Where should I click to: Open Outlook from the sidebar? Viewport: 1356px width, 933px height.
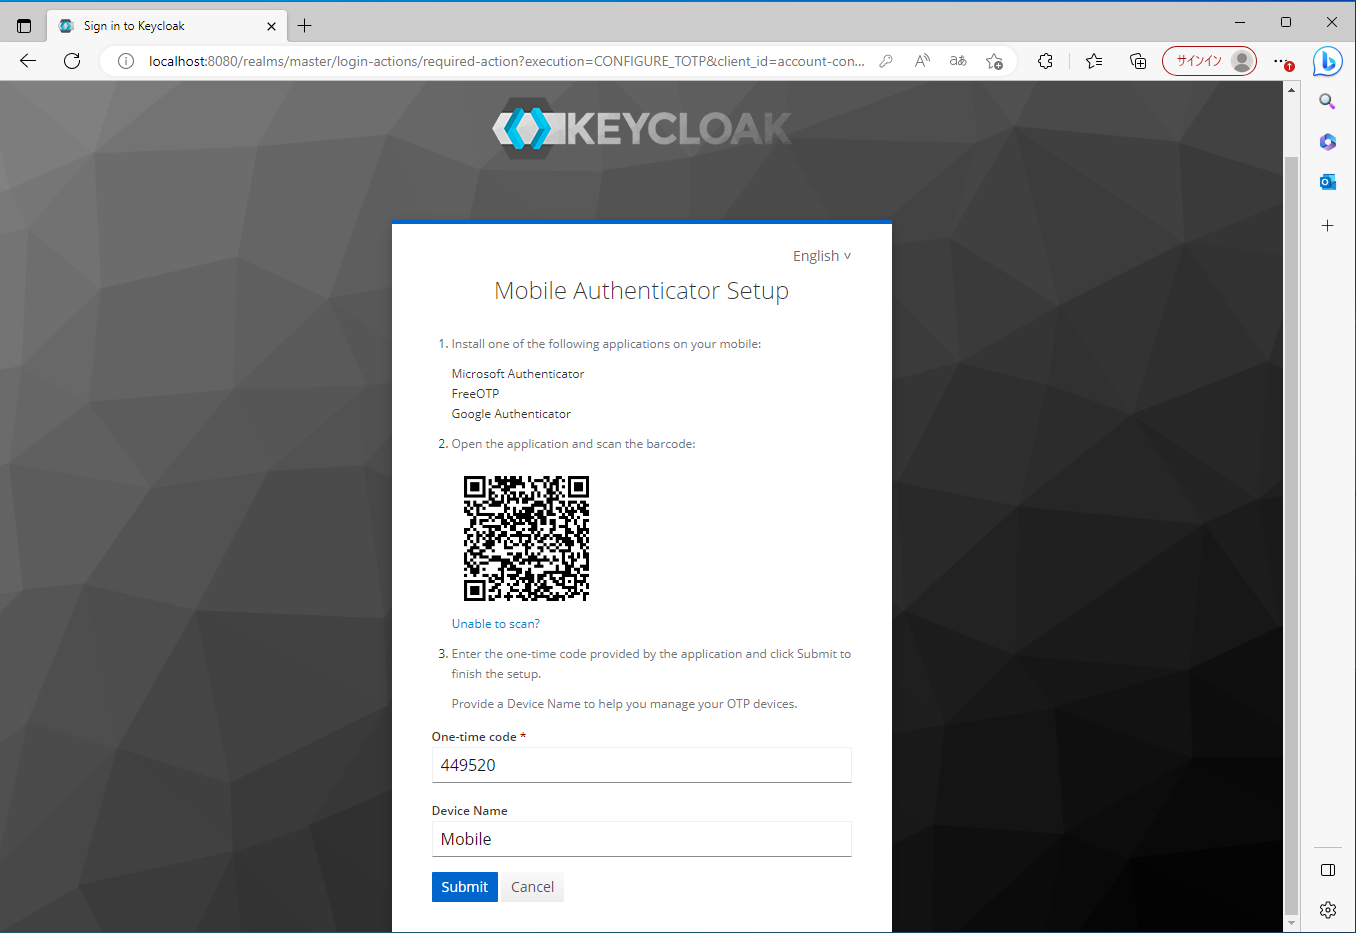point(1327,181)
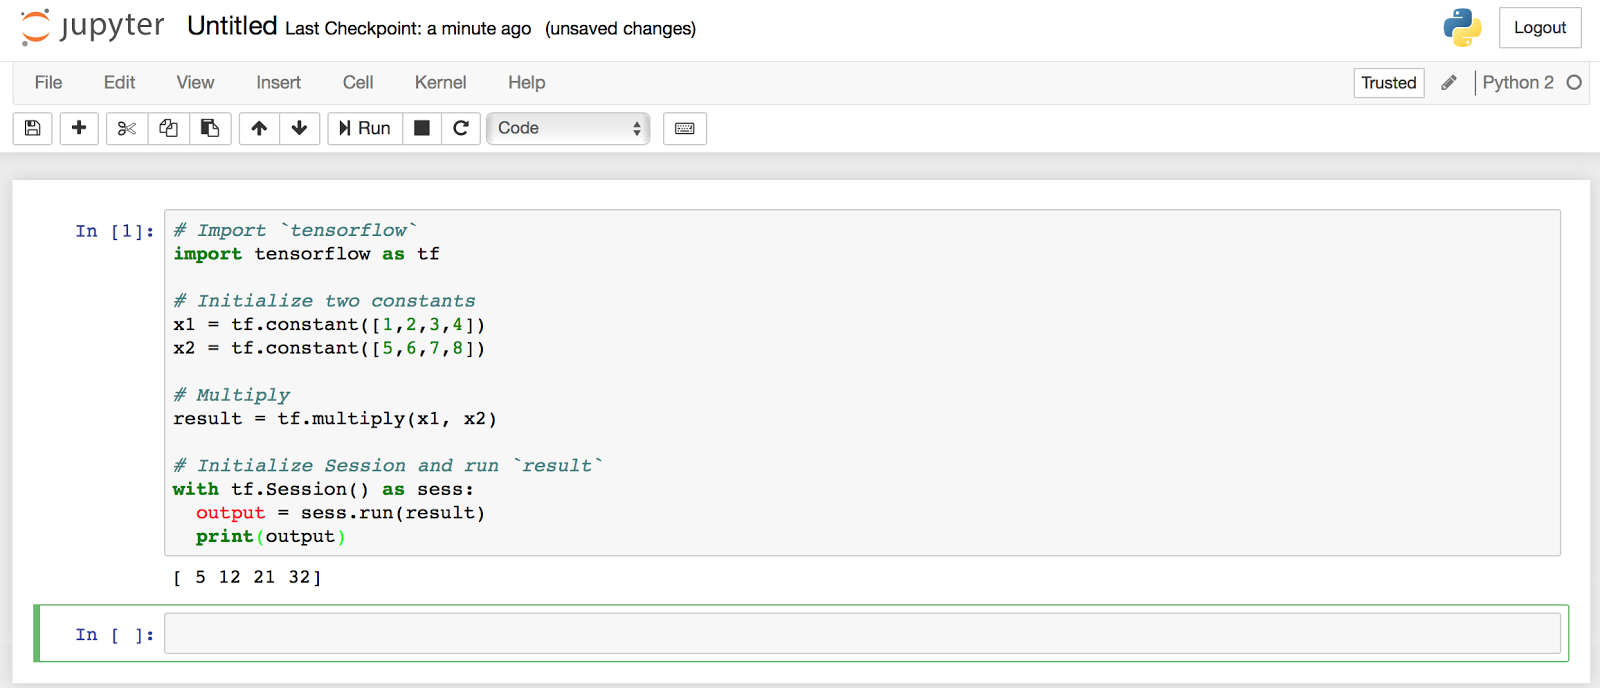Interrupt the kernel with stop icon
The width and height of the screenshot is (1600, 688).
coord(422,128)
=======
*What is being asked*:
Produce a verbatim copy of all records, minus pictures.

*Solution to this exercise*:
Where should I click to: Open Outlook from the sidebar? Viewport: 1356px width, 933px height.
point(1327,181)
Interrupt the kernel with stop icon
The width and height of the screenshot is (1600, 688).
coord(422,128)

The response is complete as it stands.